PRRT and lanreotide questions

Don’t remember the grade in our case, but my wife had stage 4. She had primary on pancreas and spread to liver. Did CAP/TEM for 9 cycles, surgery, all while on Lanreotide. That all reduced her tumors by about 70%. She then did PRRT, which help reduce her tumors only to her liver. We decided to do a liver transplant to try to assure as long as path as possible before reoccurrence, which can happen. The PRRT went well for her. You got this!

On 4 July 2023 I was diagnosed with stage 4 pNET. I had a Whipple on 31 October 2023 then spent over 4 weeks in hospital, to recover. I finally started monthly lanreotide injections in March of 2024 however progression continues unabated. I am STILL waiting for PRRT to come to my city in Canada (I hope I last that long). For context, I live in Calgary, Alberta, Canada.

They have PRRT in Edmonton I think. I would make the trip as its only for one day every seven weeks or so.
Where I live (Michigan) PRRT was available nearby but there was a waiting list. In the meantime they gave me chemo every other week and started PRRT about three months later.
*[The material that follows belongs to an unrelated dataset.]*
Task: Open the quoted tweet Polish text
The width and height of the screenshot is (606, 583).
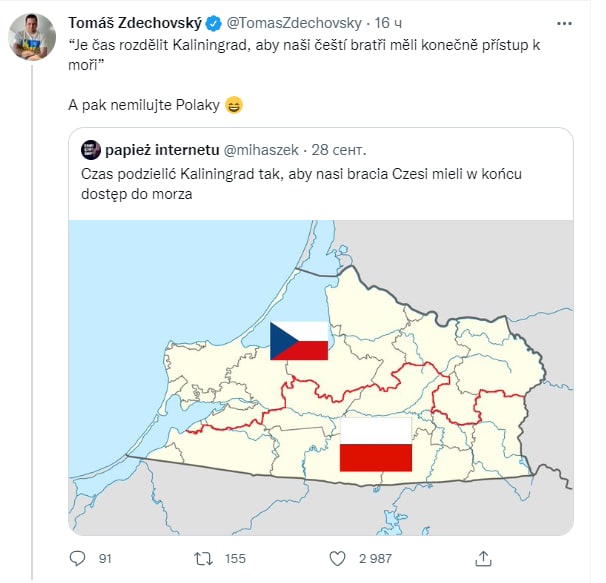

https://albertacancer.ca/leap-magazine/raising-awareness-of-neuroendocrine-and-endocrine-tumours/

I got grade 2 stage 4 and lanreotide injections did not work but prrt did. Had it 2 years ago and it reduced them by 10% and have been stable since then. It will though start up again sometime I am told.

Hi @bren1. Welcome to Mayo Connect. Have you had any other treatment in the last two years to keep things stable? Where is your primary? Overall, how are you feeling?

Hi I am feeling fine overall. No more treatment just the lanreotide injections every 3 weeks now.

Sorry primary is the small intestine and secondary the liver.

Those that have had 4sessions of Lutathera PRRT: How long were you feeling good with no tumor progression after your PRRT treatment?
I’m 6 months from last PRRT treatment feeling more “normal” but still easily fatigued. Need to learn of your success time.

I finished 4 PRRT treatments in January 2022 with significant reduction of tumor burden in liver. Felt progressively better over the following years. First evidence of possible growth in 2 remaining liver tumors was in June 2024--so about 2.5 years. No activity beyond these 2 sites. Have been on Affinitor (everolimus) for a year now and no new tumors or sites, but slight growth in 2 existing tumors. So some progression after 2.5 years--but no new sites and very slow growth in 2 sites only. Will decide with doctor in a few weeks if next steps will be 2 more PRRT treatments or something else. I've had minimal side effects the entire time--I do get fatigue now and then, but not like during the PRRT treatment. Exercise helps me with fatigue and other side effects. I do a 30 minute hilly walk most days and add chair yoga and home strength training sessions of about half an hour 3 or 4 days a week. I'm 78, so the intensity and duration isn't what it used to be...but just moving seems to help me a lot. Good luck, I know there are some patients with no progression for years after PRRT--may you be one!!!!